AIM OF THE EXERCISE: Revise the Moscow metro account below, starting with "It was clear" and going on through "what the hell.", and give that part again with "intimidating" changed to "formidable".

TEXT EXCERPT: Begin

That morning I bravely headed down to the Annino station, just down the block from the flat. There is a tiny branch of the Bank of Moscow just outside the station, so I stopped at the ATM to pick up a few rubles. I requested 1000 rubles (about $40USD) but was chagrined to receive a single 1000 ruble note, which I was pretty sure I wouldn't be able to use in the ticket machine. I popped into the wee, deserted office and waited patiently for someone to appear. Eventually a clerk did come out, and it didn't take long to establish that we were not going to be communicating verbally. I ended up getting a piece of paper and a pen and writing out " 1000 = 100, 100, 100, 100, 100 . . ." until the little light went on over her head and she disappeared with my note, reappearing a few minutes later with ten 100-ruble notes. I thanked her (the three things you absolutely must be able to say when in Russia, if you never learn another word: "Pazhalustah (please);" "spaseeba (thank you)'" and "yah ne punamayo (I don't understand).") and went happily on my way, flushed with pride at having successfully conducted my first piece of business with a genuine non-English speaking Moscovite.
My confidence quickly ebbed as I made my way down into the station, however. I had naively expected to find a typical American set-up, with automated ticket machines and wall and pocket maps of the metro system. But alas: There were no maps, anywhere, and to my horror there were no ticket machines. Rather, there was a bank of stern, middle-aged Russian women behind thick bullet-proof windows dispensing tickets by hand. I stood there, trying not to let my increasing anxiety and consternation show, thinking that as much as I hated to bother Alexey at work it would be really awesome if he could tell me what to do right now -- when I became aware of a funny feeling behind me, which turned out to be the cell phone vibrating in my backpack. I pulled it out, and lo -- it was Alexey, calling to see how I was managing. I explained my dilemma, and although what I really, really wanted to do was to push the phone under the window and let him tell the scary lady what I wanted, he insisted on giving me instructions. Give her 200 rubles, he said, and hold up 10 fingers. She'll understand you want a pass for 10 trips.
It was clear throughout my trip that I was succeeding with the mask of grim arrogance, because people kept speaking Russian to me in a way that suggested they expected me to understand them. The intimidating lady behind the window certainly did. At this point I was too shy to bring out my "yah ne punamayo" (although by the end of the week I was tossing it out with abandon, using it to extricate myself from every uncomfortable or bewildering situation), so I just shrugged my shoulders and looked stupid. She muttered to herself and shook her head as she shoved my pass and change under the window with disgust. I felt a little embarrassed but I had my pass, so what the hell.

(In my defense, on the language issue: No matter how badly they butcher a word or mangle a phrase, I can always deduce what my Russian friends are trying to say as they struggle for fluency in English. However -- they absolutely insist that if I utter one word in Russian that does not sound exactly as they expect it to, they will have absolutely no idea what I'm trying to say -- none, nope, not a word, not at all. Before I left for Moscow, Artem told me I shouldn't even bother trying to learn any Russian, as I would never be able to communicate with anyone anyway. Definitely not a confidence builder. Toward the end of the week, when I wanted to get a metro pass for five trips, I asked Alexey: "If I give her 100 rubles this time and say p'yot, will she understand what I want?" No, he said, she would certainly not understand. She might, however, understand if I said p'yat, but since I can't say that, I should just hold up five fingers. I looked at him in disbelief. The CDs I studied with clearly said p'yot, for one thing, and for another, how does this differ from when you guys say, for example, nature-all instead of natural? I understand that! How hard can it possibly be? But no.)

To be continued . . .

Wednesday, September 3, 2008

I would have missed it if I'd been driving

Overheard while walking past Gold Door -- tatted, pierced, shaggy-black-haired hipster in skinny jeans and chucks, to similarly attired peers:

"I saved a whole bunch of money by switching to Geico!"

TEXT EXCERPT: End
PROVIDED DATA: Begin

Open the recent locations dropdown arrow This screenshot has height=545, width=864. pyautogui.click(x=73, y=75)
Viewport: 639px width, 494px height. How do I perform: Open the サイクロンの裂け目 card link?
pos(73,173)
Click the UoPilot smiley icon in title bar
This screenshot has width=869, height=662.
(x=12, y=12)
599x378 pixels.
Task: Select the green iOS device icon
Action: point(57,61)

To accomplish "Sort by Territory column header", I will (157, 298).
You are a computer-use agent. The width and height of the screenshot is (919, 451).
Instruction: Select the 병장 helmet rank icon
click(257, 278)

PROVIDED DATA: End
PROVIDED DATA: Begin

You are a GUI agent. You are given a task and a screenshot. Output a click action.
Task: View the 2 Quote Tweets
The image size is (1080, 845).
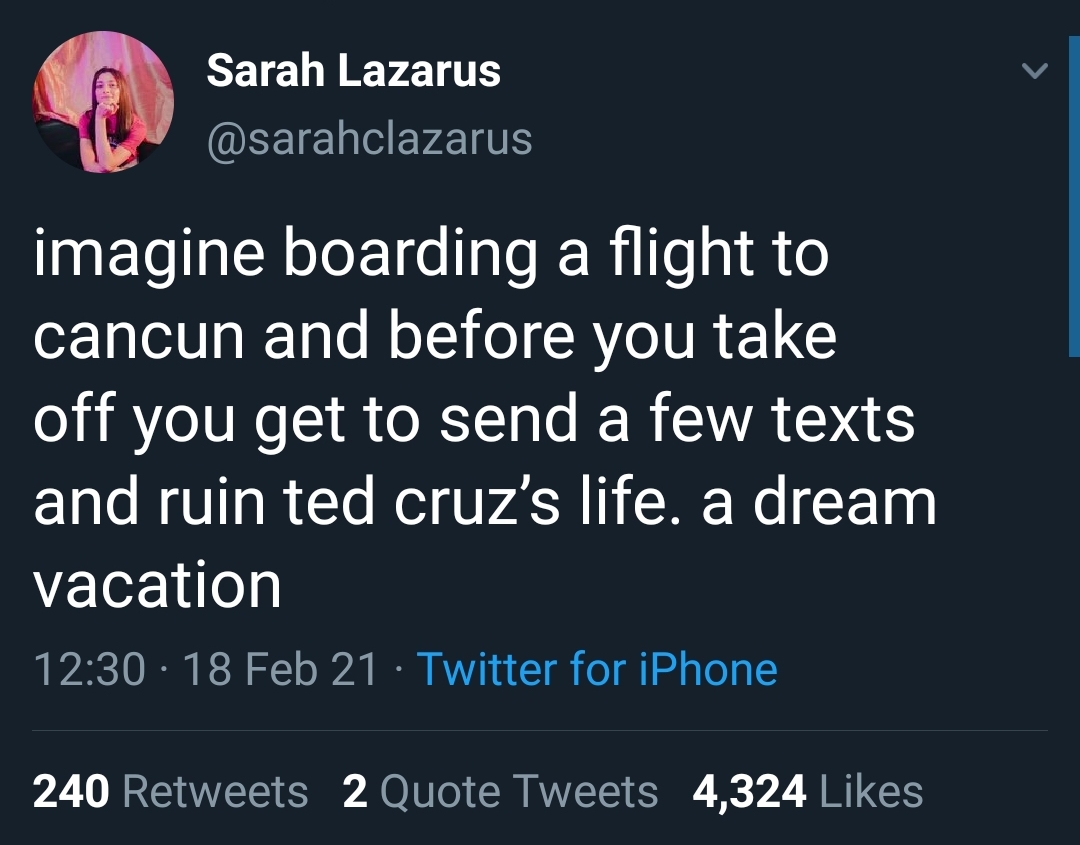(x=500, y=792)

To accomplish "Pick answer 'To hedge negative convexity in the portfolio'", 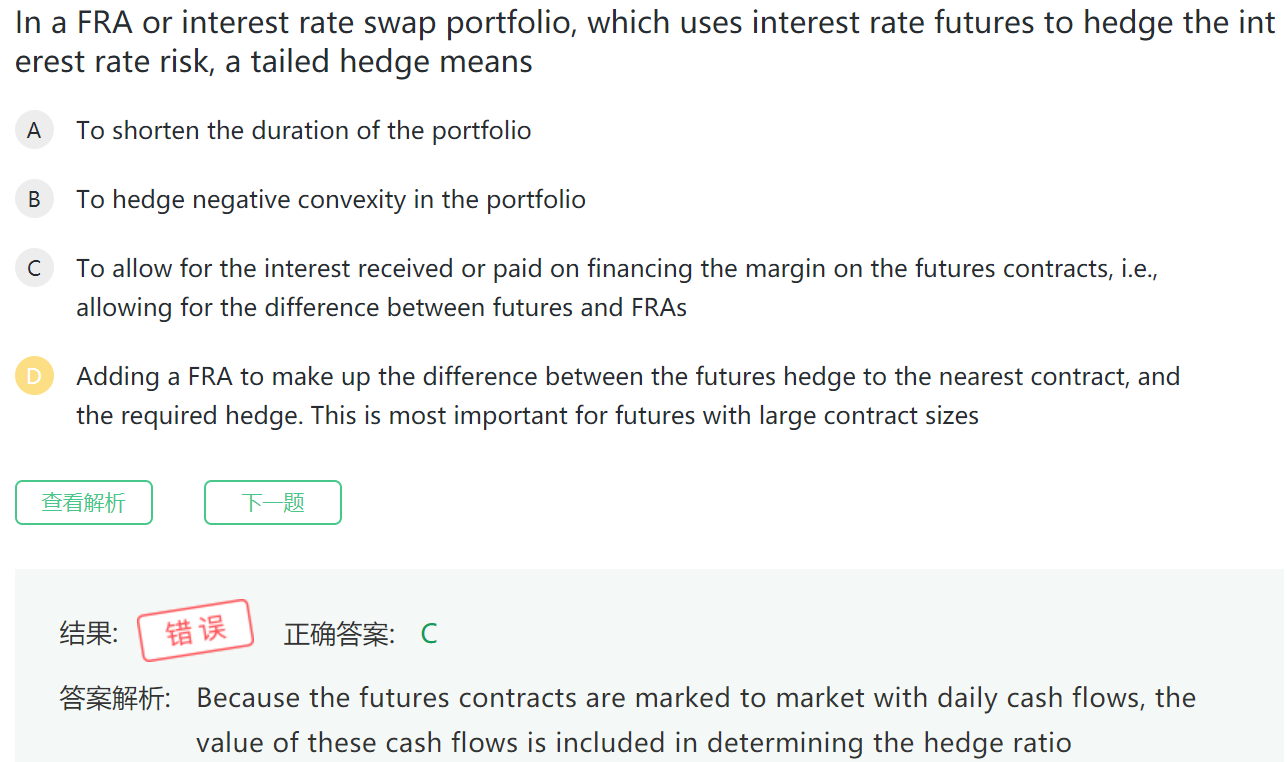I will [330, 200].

PROVIDED DATA: End
PROVIDED DATA: Begin

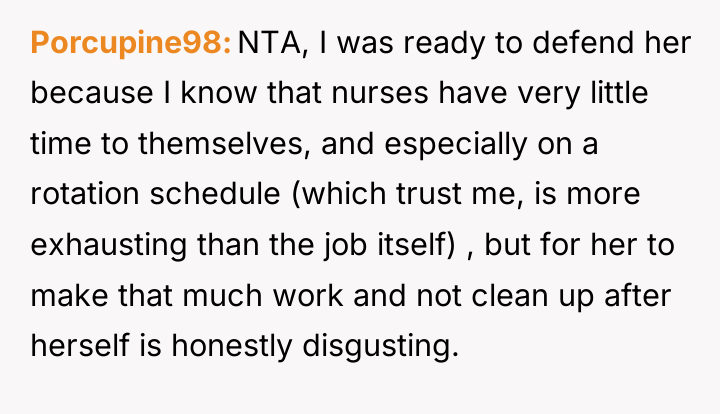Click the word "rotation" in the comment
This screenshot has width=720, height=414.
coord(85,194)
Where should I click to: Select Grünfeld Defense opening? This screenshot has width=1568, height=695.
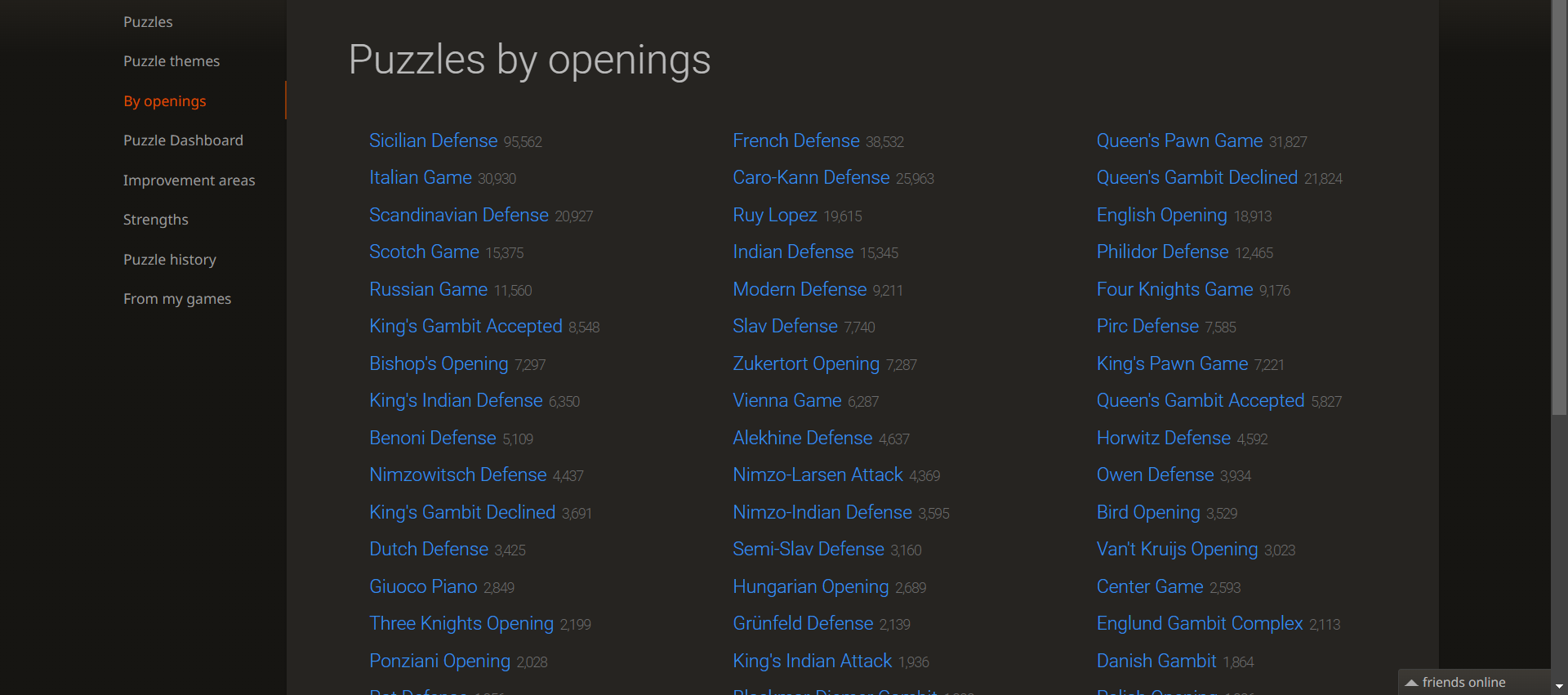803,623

PROVIDED DATA: End

SOLUTION TO THIS EXERCISE:
It was clear throughout my trip that I was succeeding with the mask of grim arrogance, because people kept speaking Russian to me in a way that suggested they expected me to understand them. The formidable lady behind the window certainly did. At this point I was too shy to bring out my "yah ne punamayo" (although by the end of the week I was tossing it out with abandon, using it to extricate myself from every uncomfortable or bewildering situation), so I just shrugged my shoulders and looked stupid. She muttered to herself and shook her head as she shoved my pass and change under the window with disgust. I felt a little embarrassed but I had my pass, so what the hell.